Keine Panik – Längst nicht jeder Zeckenstich macht krank!
Last, not least sollte aller berechtigte Respekt vor zeckenübertragenen Krankheiten nicht dazu führen, dass man sich der Erholung in der Natur verweigert oder in einem Freiland-Beruf nur noch mit einem beklemmenden Gefühl zur Arbeit geht. Angst ist selten gut für die Gesundheit und auch bei einem akuten Zeckenstich ist keine Panik angebracht. Bewusst bleiben sollte man sich stets:
- Längst nicht jede Zecke ist infiziert.
- Längst nicht jede Infektion führt zu einer Erkrankung.
- Längst nicht jeder Erkrankung verläuft schwer oder mit bleibenden Folgen.
Eine Infektion mit dem FSME-Virus kann unbemerkt bleiben oder nur leichte Symptome auslösen. In 7 von 10 Fällen verläuft sie harmlos.
Nur etwa einer von 100 Menschen erkrankt nach einem Zeckenstich an Borreliose. Die Krankheit lässt sich mit Antibiotika behandeln und heilt meist ohne bleibende Schäden aus. Die gefährlichen späten Stadien treten eher selten auf, Neuroborreliose bei etwa 3 % der Erkrankten auf, die Lyme-Arthritis bei etwa 2 von 100.

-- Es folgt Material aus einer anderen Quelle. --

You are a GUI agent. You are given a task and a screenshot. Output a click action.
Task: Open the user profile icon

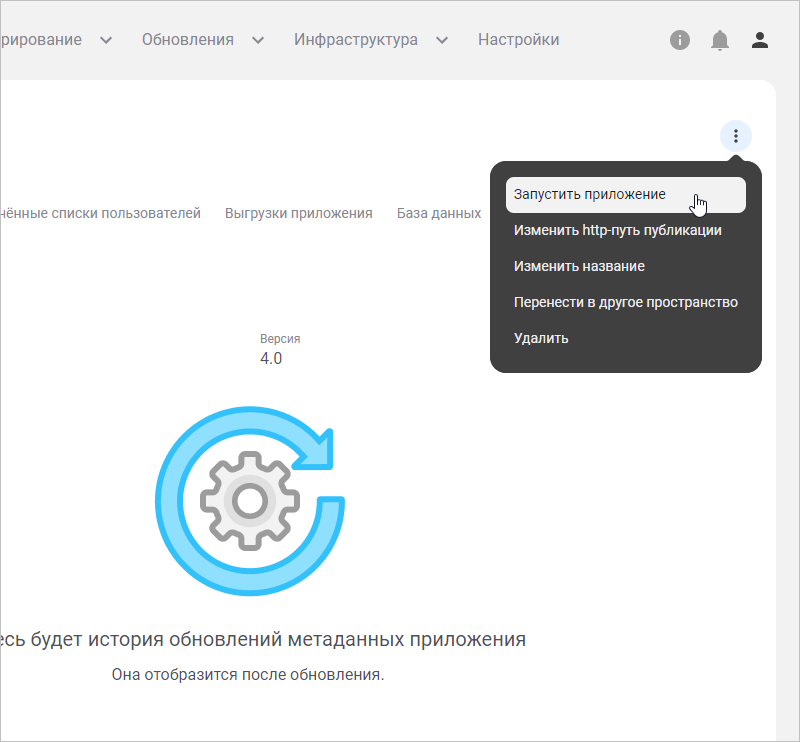pos(760,40)

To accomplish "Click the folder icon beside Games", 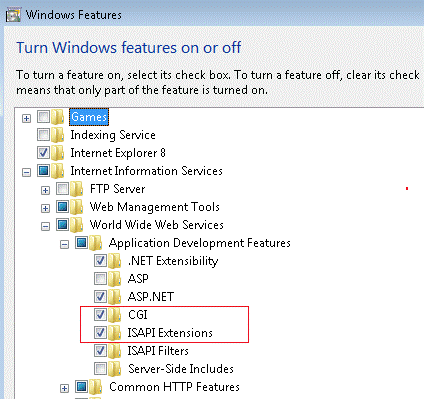I will [x=58, y=117].
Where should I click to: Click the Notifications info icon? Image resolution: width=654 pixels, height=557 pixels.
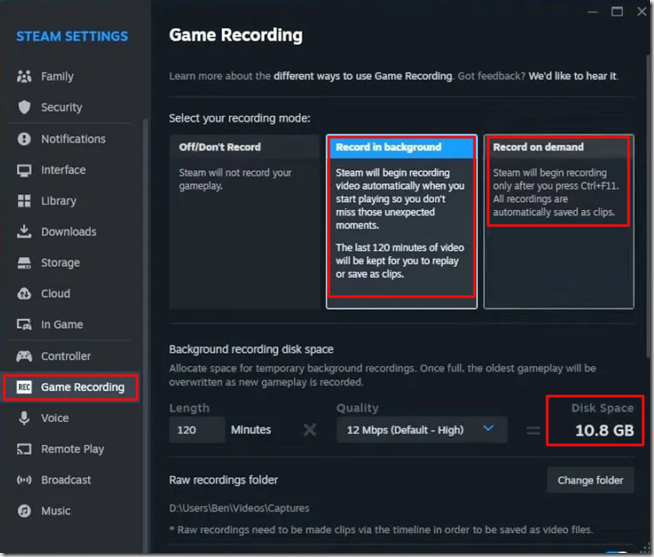[x=25, y=139]
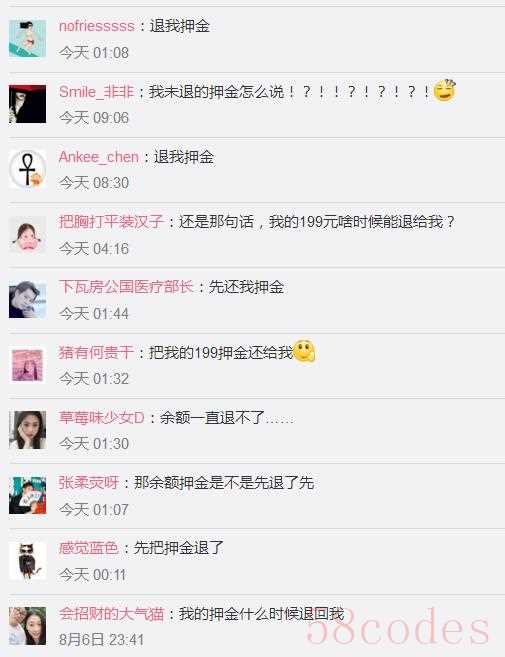This screenshot has width=505, height=657.
Task: Click emoji in Smile_非非's comment
Action: (x=444, y=90)
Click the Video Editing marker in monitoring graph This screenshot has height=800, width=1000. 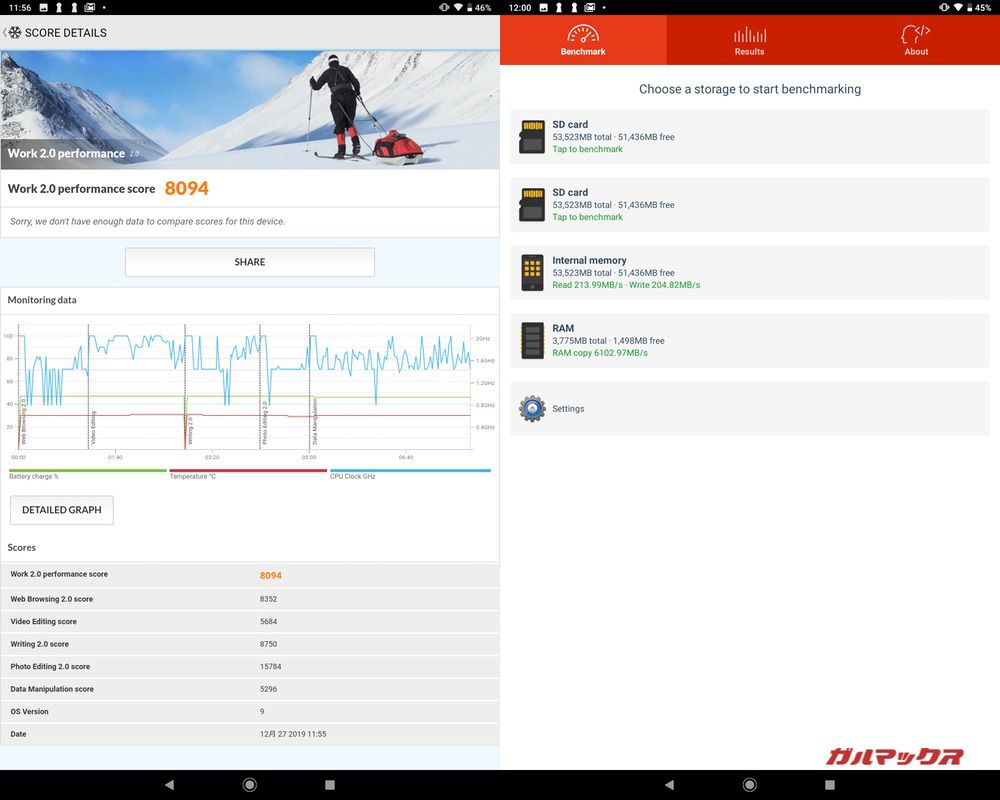coord(92,425)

Fakt bleibt dennoch, dass beide Erkrankungen schwerwiegende Folgen haben können. Und noch weiß die Medizin zu wenig darüber, warum manche Menschen schwer erkranken und andere gar nicht. Die Klimaprognosen lassen erwarten, dass sich zum einen die Risikogebiete weiter ausdehnen und zum anderen die Zeckensaison verlängert. Das Thema Zecken und wie man sich vor Erkrankungen schützen kann, wird uns daher weiter beschäftigen.